### Written task
Could you quote the following data back word for word, every line included?

------------------------------------------------------------

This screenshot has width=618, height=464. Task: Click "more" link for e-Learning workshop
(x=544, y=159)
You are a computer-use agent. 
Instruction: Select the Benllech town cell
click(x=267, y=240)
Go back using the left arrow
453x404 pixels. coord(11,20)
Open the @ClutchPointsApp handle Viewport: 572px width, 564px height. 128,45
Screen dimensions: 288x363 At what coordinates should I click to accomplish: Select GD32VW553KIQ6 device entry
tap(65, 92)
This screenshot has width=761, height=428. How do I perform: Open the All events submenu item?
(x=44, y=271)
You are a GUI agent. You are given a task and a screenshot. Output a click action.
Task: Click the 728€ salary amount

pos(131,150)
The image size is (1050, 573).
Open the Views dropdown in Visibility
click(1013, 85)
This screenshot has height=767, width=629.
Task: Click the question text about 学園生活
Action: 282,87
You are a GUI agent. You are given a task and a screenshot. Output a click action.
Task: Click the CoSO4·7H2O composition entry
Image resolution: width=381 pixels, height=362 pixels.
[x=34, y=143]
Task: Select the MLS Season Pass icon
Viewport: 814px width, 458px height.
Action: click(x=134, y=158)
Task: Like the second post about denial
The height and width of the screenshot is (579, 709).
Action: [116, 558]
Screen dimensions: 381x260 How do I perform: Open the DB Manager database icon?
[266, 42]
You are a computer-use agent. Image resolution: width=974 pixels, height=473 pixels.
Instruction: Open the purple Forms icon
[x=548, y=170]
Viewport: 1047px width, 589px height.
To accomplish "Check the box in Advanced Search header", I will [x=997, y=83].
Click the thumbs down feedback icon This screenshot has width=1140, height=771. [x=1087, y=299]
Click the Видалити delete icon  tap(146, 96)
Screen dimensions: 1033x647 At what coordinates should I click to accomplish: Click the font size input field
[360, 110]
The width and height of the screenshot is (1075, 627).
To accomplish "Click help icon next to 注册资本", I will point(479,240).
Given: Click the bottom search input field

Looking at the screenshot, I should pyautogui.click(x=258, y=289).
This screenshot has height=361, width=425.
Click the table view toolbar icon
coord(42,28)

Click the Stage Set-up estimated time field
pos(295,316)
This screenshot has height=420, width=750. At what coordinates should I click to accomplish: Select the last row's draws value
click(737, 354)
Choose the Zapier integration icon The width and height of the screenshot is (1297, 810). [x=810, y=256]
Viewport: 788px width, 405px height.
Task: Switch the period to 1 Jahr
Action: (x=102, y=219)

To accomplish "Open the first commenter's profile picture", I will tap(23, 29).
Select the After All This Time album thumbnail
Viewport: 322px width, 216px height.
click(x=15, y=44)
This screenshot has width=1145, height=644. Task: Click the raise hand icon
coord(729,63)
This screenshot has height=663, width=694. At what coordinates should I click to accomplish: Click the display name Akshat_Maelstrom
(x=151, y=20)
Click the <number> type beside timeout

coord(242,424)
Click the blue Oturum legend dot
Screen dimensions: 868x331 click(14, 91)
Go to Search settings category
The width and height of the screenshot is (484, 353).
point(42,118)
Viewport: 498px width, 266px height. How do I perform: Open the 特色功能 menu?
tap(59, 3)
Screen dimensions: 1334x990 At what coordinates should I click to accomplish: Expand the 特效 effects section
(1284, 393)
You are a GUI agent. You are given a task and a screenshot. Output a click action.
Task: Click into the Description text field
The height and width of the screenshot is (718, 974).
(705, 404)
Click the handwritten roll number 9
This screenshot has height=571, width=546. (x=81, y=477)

------------------------------------------------------------

### Written answer
This screenshot has width=618, height=464. Task: Click "more" link for e-Learning workshop
(x=544, y=159)
You are a computer-use agent. 
Instruction: Select the Benllech town cell
click(x=267, y=240)
Go back using the left arrow
453x404 pixels. coord(11,20)
Open the @ClutchPointsApp handle Viewport: 572px width, 564px height. 128,45
Screen dimensions: 288x363 At what coordinates should I click to accomplish: Select GD32VW553KIQ6 device entry
tap(65, 92)
This screenshot has width=761, height=428. How do I perform: Open the All events submenu item?
(x=44, y=271)
You are a GUI agent. You are given a task and a screenshot. Output a click action.
Task: Click the 728€ salary amount

pos(131,150)
The image size is (1050, 573).
Open the Views dropdown in Visibility
click(1013, 85)
This screenshot has height=767, width=629.
Task: Click the question text about 学園生活
Action: 282,87
You are a GUI agent. You are given a task and a screenshot. Output a click action.
Task: Click the CoSO4·7H2O composition entry
Image resolution: width=381 pixels, height=362 pixels.
[x=34, y=143]
Task: Select the MLS Season Pass icon
Viewport: 814px width, 458px height.
Action: click(x=134, y=158)
Task: Like the second post about denial
The height and width of the screenshot is (579, 709).
Action: [116, 558]
Screen dimensions: 381x260 How do I perform: Open the DB Manager database icon?
[266, 42]
You are a computer-use agent. Image resolution: width=974 pixels, height=473 pixels.
Instruction: Open the purple Forms icon
[x=548, y=170]
Viewport: 1047px width, 589px height.
To accomplish "Check the box in Advanced Search header", I will [x=997, y=83].
Click the thumbs down feedback icon This screenshot has width=1140, height=771. [x=1087, y=299]
Click the Видалити delete icon  tap(146, 96)
Screen dimensions: 1033x647 At what coordinates should I click to accomplish: Click the font size input field
[360, 110]
The width and height of the screenshot is (1075, 627).
To accomplish "Click help icon next to 注册资本", I will point(479,240).
Given: Click the bottom search input field

Looking at the screenshot, I should pyautogui.click(x=258, y=289).
This screenshot has height=361, width=425.
Click the table view toolbar icon
coord(42,28)

Click the Stage Set-up estimated time field
pos(295,316)
This screenshot has height=420, width=750. At what coordinates should I click to accomplish: Select the last row's draws value
click(737, 354)
Choose the Zapier integration icon The width and height of the screenshot is (1297, 810). [x=810, y=256]
Viewport: 788px width, 405px height.
Task: Switch the period to 1 Jahr
Action: (x=102, y=219)

To accomplish "Open the first commenter's profile picture", I will tap(23, 29).
Select the After All This Time album thumbnail
Viewport: 322px width, 216px height.
click(x=15, y=44)
This screenshot has width=1145, height=644. Task: Click the raise hand icon
coord(729,63)
This screenshot has height=663, width=694. At what coordinates should I click to accomplish: Click the display name Akshat_Maelstrom
(x=151, y=20)
Click the <number> type beside timeout

coord(242,424)
Click the blue Oturum legend dot
Screen dimensions: 868x331 click(14, 91)
Go to Search settings category
The width and height of the screenshot is (484, 353).
point(42,118)
Viewport: 498px width, 266px height. How do I perform: Open the 特色功能 menu?
tap(59, 3)
Screen dimensions: 1334x990 At what coordinates should I click to accomplish: Expand the 特效 effects section
(1284, 393)
You are a GUI agent. You are given a task and a screenshot. Output a click action.
Task: Click into the Description text field
The height and width of the screenshot is (718, 974).
(705, 404)
Click the handwritten roll number 9
This screenshot has height=571, width=546. (x=81, y=477)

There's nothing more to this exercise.